§ Required tasks:
**1)** Answer these questions using the notes on positional and TF representations:
(a) In the positional representation example, which term appears in position 1?
(b) How many arrays does the TF representation require?
(c) How do implementations 1 and 2 differ?
**2)** Extend the notes on positional and TF representations, starting right after their final sentence.

§ Source:
+--

The data locates at: /fs/clip-twitter/ylwang/bfscan-statistics/All/
Positional representation
The positional representation is simply a sequence of termids, one for each document position:
352
931
64
352
846
...
That is, term 352 appears in position 0, term 931 appears in position 1, etc.
TF representation
The TF representation requires two parallel arrays, and in essence "pre-aggregates" the TF within each document:
352 2
931 1
64 1
846 1
...
In other words, term 352 appears twice (i.e., has tf = 2).
Implementation 1
For each topic:
- Loop over all documents
- Loop over terms in document
- Loop over all query terms
- Compute score
Implementation 2
For each topic:
- Loop over all documents
- Loop over all query terms
- Loop over terms in document
- Compute score
Note that implementations 1 and 2 differ in the order of the document terms and query terms loop.

+--

Target-pointing data:
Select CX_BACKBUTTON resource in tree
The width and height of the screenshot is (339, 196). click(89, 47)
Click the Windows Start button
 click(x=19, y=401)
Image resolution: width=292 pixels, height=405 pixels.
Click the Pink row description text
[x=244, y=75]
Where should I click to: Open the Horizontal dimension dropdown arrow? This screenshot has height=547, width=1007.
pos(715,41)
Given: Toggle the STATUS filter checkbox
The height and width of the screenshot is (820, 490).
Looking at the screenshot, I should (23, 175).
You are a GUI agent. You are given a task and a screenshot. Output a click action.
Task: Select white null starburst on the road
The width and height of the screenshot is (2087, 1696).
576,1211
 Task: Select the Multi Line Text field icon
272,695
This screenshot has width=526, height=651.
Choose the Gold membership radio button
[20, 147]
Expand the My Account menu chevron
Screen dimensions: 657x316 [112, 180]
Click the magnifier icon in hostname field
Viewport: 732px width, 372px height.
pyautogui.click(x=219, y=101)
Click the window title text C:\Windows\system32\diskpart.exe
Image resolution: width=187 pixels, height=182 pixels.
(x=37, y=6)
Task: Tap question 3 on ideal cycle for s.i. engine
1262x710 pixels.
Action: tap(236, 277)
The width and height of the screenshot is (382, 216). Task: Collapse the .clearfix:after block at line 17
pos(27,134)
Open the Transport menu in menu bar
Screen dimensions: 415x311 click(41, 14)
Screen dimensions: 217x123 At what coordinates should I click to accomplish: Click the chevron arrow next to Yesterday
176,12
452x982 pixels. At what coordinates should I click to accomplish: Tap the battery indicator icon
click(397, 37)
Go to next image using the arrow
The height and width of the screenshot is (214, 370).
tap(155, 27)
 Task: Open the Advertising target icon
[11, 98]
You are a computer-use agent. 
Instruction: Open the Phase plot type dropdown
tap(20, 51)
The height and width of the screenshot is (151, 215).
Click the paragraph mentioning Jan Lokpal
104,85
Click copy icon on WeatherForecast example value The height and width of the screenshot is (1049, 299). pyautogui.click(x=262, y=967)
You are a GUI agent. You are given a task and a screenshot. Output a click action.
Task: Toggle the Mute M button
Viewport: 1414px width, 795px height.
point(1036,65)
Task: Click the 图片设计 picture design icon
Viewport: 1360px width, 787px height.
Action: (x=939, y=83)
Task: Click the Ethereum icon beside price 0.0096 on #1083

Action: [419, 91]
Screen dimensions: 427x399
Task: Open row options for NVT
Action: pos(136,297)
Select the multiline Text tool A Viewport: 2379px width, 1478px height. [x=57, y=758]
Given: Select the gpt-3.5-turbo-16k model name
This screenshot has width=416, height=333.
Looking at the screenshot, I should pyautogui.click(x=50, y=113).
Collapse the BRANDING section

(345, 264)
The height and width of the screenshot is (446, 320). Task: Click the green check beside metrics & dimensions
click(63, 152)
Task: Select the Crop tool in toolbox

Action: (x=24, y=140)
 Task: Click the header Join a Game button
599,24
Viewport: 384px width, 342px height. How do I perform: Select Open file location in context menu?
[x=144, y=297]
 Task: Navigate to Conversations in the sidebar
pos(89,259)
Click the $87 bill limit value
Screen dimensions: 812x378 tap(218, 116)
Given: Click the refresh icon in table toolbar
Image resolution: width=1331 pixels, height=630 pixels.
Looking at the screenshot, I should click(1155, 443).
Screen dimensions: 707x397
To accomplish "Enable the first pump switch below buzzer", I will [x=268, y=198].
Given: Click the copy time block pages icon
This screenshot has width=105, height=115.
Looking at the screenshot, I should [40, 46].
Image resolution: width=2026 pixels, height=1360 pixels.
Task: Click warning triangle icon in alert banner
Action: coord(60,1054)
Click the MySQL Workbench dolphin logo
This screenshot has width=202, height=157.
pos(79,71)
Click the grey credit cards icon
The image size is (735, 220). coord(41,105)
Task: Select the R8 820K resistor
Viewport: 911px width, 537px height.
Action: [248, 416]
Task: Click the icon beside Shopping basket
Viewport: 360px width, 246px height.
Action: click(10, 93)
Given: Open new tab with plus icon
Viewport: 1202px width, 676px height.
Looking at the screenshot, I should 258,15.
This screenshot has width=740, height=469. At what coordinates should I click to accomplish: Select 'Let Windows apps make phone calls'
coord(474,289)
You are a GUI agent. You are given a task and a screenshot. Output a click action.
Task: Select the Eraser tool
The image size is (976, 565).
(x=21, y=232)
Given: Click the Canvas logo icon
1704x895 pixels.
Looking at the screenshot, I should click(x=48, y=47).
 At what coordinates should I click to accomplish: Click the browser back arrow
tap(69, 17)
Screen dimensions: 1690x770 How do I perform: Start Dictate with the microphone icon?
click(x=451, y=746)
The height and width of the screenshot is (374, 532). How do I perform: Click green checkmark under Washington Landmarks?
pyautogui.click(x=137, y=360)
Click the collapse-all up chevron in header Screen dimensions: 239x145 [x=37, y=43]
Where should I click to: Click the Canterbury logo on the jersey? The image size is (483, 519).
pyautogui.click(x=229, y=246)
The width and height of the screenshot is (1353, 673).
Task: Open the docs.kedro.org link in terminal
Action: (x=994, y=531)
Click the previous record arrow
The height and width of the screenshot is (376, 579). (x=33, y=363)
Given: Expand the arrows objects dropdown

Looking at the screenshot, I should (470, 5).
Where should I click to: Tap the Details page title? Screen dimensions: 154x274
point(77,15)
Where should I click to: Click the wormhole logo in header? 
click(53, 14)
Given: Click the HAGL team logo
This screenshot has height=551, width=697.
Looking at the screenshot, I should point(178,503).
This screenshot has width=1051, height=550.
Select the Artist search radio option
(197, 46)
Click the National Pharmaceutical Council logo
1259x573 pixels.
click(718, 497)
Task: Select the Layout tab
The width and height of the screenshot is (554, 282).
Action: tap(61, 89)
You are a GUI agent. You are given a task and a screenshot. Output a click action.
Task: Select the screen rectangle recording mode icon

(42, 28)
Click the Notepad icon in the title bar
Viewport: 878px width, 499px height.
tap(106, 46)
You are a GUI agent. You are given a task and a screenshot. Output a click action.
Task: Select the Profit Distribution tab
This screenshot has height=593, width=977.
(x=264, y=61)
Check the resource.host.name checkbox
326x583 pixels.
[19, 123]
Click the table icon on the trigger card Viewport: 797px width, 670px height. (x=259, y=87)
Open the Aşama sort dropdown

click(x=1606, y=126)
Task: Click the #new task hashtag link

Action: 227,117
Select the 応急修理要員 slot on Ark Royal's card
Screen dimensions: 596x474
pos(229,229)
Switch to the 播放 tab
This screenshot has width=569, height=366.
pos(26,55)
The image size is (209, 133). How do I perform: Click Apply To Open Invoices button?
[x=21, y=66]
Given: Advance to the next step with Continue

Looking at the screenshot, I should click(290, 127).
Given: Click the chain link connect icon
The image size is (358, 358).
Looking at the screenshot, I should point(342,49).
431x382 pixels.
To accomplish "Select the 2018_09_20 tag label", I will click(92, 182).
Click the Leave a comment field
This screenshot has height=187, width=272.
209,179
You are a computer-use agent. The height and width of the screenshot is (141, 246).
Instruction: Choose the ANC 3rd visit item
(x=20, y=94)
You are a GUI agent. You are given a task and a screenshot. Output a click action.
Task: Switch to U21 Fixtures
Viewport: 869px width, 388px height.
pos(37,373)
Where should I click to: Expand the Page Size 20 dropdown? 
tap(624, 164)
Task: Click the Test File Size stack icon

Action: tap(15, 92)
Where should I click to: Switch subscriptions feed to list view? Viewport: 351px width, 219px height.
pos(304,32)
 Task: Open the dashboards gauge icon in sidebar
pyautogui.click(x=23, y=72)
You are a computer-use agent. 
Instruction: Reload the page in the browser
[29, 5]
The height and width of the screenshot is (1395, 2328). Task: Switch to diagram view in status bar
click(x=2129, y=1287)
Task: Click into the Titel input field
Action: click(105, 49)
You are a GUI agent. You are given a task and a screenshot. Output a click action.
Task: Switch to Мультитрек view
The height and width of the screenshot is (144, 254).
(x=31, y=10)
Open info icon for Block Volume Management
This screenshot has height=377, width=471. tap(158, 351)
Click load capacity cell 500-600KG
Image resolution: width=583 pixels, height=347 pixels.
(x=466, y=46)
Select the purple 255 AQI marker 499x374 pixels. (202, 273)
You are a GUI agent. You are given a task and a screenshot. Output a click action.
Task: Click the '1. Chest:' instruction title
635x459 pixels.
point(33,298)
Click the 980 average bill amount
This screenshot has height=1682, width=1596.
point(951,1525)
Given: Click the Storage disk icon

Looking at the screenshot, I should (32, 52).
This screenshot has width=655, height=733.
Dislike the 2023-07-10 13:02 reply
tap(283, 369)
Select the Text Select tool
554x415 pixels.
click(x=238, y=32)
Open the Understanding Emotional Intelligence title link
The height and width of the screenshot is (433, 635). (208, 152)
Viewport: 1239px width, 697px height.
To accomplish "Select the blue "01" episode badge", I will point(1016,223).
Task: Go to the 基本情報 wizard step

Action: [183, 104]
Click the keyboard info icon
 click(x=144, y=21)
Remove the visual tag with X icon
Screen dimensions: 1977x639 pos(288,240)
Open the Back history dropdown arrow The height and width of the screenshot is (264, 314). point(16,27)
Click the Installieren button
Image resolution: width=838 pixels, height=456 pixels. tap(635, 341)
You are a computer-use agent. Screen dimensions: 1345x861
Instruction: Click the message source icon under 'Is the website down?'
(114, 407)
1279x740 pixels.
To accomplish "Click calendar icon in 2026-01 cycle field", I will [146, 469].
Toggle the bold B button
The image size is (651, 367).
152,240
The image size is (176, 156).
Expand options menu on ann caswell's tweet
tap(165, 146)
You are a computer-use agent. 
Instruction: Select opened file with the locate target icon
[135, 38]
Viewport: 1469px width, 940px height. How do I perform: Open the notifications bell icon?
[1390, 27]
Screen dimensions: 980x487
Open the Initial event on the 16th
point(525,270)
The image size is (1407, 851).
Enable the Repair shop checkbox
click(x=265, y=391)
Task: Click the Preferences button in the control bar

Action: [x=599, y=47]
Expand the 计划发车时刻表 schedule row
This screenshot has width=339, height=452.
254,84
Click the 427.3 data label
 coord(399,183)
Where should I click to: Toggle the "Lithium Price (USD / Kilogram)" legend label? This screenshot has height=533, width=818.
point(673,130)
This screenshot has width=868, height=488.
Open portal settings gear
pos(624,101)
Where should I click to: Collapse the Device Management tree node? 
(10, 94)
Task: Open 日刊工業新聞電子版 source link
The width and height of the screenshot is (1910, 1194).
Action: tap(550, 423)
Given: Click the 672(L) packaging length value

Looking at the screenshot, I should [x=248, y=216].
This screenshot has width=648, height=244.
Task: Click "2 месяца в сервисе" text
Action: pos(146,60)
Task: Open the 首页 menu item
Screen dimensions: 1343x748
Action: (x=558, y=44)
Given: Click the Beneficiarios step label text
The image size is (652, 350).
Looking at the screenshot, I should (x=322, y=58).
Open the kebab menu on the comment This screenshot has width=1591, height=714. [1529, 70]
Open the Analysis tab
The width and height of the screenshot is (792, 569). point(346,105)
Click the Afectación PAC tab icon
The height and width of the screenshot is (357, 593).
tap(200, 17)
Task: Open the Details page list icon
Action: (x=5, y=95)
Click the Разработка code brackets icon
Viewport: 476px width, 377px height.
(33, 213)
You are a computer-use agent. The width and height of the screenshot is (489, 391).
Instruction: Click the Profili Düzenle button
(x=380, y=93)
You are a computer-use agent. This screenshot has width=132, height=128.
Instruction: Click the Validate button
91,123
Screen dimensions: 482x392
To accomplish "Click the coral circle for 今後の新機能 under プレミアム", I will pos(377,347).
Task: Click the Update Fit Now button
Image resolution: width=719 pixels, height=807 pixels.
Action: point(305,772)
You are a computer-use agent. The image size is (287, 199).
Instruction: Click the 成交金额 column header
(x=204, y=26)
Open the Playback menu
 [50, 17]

+--

§ Response list:
**1)**
(a) Term 931.
(b) Two parallel arrays.
(c) They differ in the order of the document terms loop and the query terms loop.

**2)**
Implementation 3
For each topic:
- Loop over all documents
- Separate code path for queries of different lengths
- Loop over terms in document
- Compute score
Implementation 4
For each topic:
- Loop over all documents
- Separate code path for queries of different lengths
- Use a dispatch table to dispatch to a separate function to process documents of different lengths
Implementation 5
For each topic:
- Loop over an array of function pointers that points to functions that process documents of different lengths
- Separate code path for queries of different lengths
So we have:
bfscan_pos_v1
,bfscan_pos_v2
,bfscan_pos_v3
,bfscan_pos_v4
,bfscan_pos_v5
bfscan_tf_v1
,bfscan_tf_v2
,bfscan_tf_v3
,bfscan_tf_v4
,bfscan_tf_v5
All of these process a single query at a time (then we have separate versions that process different numbers of queries at a time).
Performance
Here we show the latency per query in milliseconds for two different implementations.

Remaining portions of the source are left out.